▸ **EXERCISE REQUIREMENTS**
Rewrite the lines below as a two-column CSV with the headers action and coordinates, starting with the line that contains "has height=542, width=859." and going on through the line that contains "click(112, 179)". Give one row for each instruction and its answer, with each field in double quotes and any line breaks replaced by spaces.

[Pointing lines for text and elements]

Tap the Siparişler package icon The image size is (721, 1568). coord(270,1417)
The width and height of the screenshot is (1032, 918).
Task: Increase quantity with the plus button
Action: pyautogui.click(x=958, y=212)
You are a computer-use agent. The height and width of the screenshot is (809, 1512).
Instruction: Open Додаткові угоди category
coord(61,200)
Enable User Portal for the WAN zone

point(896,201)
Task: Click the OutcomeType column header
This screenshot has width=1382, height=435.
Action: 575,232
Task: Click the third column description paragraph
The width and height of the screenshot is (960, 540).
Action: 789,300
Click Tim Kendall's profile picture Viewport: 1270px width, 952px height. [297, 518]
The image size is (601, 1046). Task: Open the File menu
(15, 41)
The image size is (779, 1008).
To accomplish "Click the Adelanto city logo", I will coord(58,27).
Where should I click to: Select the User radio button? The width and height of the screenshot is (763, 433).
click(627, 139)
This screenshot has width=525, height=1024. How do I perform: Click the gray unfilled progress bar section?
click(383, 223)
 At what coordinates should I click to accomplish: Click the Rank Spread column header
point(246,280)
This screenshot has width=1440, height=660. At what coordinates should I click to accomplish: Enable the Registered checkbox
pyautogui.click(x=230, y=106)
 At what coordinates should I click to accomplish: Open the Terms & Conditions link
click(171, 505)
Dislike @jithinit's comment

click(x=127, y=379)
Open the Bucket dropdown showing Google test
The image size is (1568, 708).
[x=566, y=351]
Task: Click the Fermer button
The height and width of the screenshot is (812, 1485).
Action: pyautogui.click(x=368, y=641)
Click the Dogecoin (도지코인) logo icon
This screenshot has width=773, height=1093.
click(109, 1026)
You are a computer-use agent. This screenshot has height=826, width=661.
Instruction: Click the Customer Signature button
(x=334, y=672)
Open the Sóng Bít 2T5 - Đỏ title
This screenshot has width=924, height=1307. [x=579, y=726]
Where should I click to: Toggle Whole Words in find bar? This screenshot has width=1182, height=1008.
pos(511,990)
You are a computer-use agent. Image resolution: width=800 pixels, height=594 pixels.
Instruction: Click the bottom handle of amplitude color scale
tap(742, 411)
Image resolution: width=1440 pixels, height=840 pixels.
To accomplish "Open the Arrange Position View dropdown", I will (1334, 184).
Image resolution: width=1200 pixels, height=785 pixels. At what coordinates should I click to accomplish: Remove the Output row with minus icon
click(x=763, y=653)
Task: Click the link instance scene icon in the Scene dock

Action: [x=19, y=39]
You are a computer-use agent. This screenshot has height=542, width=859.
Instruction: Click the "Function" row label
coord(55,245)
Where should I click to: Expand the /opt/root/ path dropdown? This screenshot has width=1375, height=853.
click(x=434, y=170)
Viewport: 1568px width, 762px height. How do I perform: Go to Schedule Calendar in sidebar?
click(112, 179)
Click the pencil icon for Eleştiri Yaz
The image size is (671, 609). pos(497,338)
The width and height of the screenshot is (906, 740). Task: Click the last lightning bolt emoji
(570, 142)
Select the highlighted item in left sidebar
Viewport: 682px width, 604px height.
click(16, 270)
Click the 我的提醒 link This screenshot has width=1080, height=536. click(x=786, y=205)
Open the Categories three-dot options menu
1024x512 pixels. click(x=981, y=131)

▸ **ANSWER TO THE EXERCISE**
action,coordinates
"You are a computer-use agent. This screenshot has height=542, width=859. Instruction: Click the ""Function"" row label","coord(55,245)"
"Where should I click to: Expand the /opt/root/ path dropdown? This screenshot has width=1375, height=853.","click(x=434, y=170)"
"Viewport: 1568px width, 762px height. How do I perform: Go to Schedule Calendar in sidebar?","click(112, 179)"